Voyage from hero to villain

BIOGRAPHY: IN OUR CELEBRITY culture a favourite pastime is iconoclasm

BIOGRAPHY:IN OUR CELEBRITY culture a favourite pastime is iconoclasm. Glyn Williams, Emeritus Professor of History at Queen Mary, University of London, is a debunker of commendable dignity, far above the gossip magazines of the checkout counters.

In The Death of Captain Cook, he sets forth the evidence of Captain James Cook (1728-1779) as hero and anti-hero, from the Enlightenment and colonialism to postcolonialism, with academic impartiality. Though his presentation seems as dispassionate as humanly possible, by the end of the revelations the celebrity of the foremost navigator, hydrographer and pioneer map-maker of the entire Pacific Ocean is grievously bruised.

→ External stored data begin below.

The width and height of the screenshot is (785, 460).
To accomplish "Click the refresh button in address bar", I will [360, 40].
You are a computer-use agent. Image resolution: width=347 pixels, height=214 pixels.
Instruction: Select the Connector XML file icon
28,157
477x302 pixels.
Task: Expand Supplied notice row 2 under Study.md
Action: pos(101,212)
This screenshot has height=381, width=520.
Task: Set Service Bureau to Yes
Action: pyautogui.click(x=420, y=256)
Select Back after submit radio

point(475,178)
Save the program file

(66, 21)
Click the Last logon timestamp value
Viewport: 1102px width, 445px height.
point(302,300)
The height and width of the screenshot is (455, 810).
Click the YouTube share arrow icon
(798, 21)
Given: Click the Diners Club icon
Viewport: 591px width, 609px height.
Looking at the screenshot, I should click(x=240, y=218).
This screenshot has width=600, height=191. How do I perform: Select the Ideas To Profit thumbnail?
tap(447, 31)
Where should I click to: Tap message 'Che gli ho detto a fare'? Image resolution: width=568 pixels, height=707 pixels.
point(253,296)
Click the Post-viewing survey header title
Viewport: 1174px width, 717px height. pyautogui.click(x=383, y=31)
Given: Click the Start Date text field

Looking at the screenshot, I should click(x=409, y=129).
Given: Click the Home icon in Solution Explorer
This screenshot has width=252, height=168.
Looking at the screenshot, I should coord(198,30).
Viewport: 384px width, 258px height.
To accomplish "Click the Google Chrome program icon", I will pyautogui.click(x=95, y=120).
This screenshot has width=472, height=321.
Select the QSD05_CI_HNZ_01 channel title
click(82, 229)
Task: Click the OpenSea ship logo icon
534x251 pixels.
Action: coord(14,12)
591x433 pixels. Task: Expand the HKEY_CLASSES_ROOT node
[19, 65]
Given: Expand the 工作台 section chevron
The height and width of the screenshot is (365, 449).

"My interpretation of Cook breaks new ground," Williams proclaims, "as I argue that the circumstances and reporting of his death are the key to his reputation", establishing "a martyr-hero", while some people "suspected that it would have been better if the South Seas had remained unknown to Europe". Cook's achievements earned a lot of memorial statuary, but his explorations caused what Alan Moorehead called The Fatal Impacton Polynesian innocence. After Cook, perhaps the Mother Hubbard dresses were inevitable.

Cook's life was a great, ascendant success until the very end of it. Son of a Yorkshire farm labourer, he left school early to sail in colliers between Tyne and London. Even so, he was a keen student of mathematics, astronomy and cartography to prepare for navigation in the Royal Navy. In his naval career, he did so well that the Earl of Sandwich, First Lord of the Admiralty, addressing the House of Lords, described Cook as "the first navigator in Europe". Honouring his boss, Cook in turn called Hawaii the Sandwich Islands.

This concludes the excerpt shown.